One might suggest that only the currency, the form of money that does not obtain interest, need be backed by the gold reserve. This is feasible, but the currency represents only a meager portion of the monetary aggregate, and that small fraction is all that would be rigidly maintained. How would one decide the value of their holdings of money when separated from their holdings of currency?

But again, though the proportion of currency to money may wane, the amount of currency circulating does not. Soon, the currency would surpass the amount of gold held in reserve as its value.

To bind an artificial commodity of theoretically unlimited supply to a tangible commodity of comparatively fixed quantity is an erroneous and unworkable undertaking.

Many think that there is no value in the nation’s currency as it is paper that can be easily reproduced. They surmise that the value is held in a commodity kept in reserve such as gold. But there is value in the paper and it is found in the reputation and resources of the entity whose seal the money bears. In this country, that seal belongs to the Bank of Canada, an agency of the Government of Canada, which is the appointed agency of the People of Canada.

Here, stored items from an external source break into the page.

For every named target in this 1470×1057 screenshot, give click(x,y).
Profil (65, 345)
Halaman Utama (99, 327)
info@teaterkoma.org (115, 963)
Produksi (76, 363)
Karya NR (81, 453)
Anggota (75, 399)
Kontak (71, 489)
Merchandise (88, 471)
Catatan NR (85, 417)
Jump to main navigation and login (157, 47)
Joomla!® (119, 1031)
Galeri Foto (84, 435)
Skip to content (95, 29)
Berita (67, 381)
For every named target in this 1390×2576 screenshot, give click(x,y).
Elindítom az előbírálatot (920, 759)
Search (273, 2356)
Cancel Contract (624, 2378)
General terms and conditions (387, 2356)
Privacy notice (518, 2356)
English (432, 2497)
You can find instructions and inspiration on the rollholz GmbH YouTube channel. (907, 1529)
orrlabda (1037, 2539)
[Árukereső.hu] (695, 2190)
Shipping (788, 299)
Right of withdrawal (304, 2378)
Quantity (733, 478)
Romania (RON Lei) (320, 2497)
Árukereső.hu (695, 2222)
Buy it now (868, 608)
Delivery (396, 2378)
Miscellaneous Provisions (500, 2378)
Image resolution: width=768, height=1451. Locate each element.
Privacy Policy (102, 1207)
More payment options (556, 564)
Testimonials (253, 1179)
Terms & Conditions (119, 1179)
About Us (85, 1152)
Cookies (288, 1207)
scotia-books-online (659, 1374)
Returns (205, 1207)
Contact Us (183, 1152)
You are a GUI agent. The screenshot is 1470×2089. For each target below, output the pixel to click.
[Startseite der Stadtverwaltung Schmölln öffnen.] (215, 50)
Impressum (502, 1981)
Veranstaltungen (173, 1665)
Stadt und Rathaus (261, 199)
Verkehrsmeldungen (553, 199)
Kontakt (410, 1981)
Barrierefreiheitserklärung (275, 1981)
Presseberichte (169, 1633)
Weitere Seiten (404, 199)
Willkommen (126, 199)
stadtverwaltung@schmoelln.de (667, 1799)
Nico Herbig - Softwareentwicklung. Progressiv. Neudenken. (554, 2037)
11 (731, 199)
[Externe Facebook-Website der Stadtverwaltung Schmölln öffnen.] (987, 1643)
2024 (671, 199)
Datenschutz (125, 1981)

That the nation’s money is backed by reserve of gold or copper or diamonds matters little, because it can only represent a negligible portion of the true value supporting the monetary issue, that is the combined assets, wealth resources, and reputation of the People of Canada.

In conclusion, an artificially created currency of variable quantity has one advantage over a relatively fixed and tangible commodity: It possesses the treasured feature of variable quantity in face of market forces. Money because of its components credit and interest, must have this feature. If the gold standard were once again adopted, as has been stated, a gulf between the quantity of money and the demand for money shall quickly occur and inexorably widen. The gold money supply remains stagnant while the demand for money grows. And unsatisfied demand generated by the dearth of a medium of exchange constrains economic activity, innovation, and suffocates prosperity.

And there can be no fixed or immutable relationship between the monetary issue of one country and of another because as time passes neither marches synchronously with the other and never shall. Fixed exchange rates are as much a fiction as a fixed rate established between the supply of currency, money or credit and some precious metal standard.